### Try it
Below are records. Copy every line with "computer" in it.

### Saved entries
- Opening Delimiter -

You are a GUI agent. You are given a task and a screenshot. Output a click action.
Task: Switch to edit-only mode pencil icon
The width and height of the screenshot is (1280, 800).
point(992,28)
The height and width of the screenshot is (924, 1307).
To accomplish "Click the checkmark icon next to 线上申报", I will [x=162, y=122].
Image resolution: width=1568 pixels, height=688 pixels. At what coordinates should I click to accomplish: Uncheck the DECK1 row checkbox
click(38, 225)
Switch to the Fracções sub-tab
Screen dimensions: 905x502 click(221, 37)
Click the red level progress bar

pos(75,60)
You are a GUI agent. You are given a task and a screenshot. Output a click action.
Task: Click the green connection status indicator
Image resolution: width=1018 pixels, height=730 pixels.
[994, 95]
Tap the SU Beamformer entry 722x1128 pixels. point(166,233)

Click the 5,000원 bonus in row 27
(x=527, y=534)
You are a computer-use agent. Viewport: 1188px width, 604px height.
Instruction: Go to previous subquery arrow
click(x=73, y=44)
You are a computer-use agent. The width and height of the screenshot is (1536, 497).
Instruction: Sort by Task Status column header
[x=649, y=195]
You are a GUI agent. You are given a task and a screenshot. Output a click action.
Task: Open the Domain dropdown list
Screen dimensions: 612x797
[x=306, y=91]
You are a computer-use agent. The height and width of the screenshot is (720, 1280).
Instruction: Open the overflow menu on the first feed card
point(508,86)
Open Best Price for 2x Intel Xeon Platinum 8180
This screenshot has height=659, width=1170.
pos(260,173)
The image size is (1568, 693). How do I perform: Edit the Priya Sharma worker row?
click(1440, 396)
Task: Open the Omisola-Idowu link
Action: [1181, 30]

- Closing Delimiter -

### Task result
You are a computer-use agent. Viewport: 1188px width, 604px height.
You are a computer-use agent. The width and height of the screenshot is (1536, 497).
You are a computer-use agent. The height and width of the screenshot is (720, 1280).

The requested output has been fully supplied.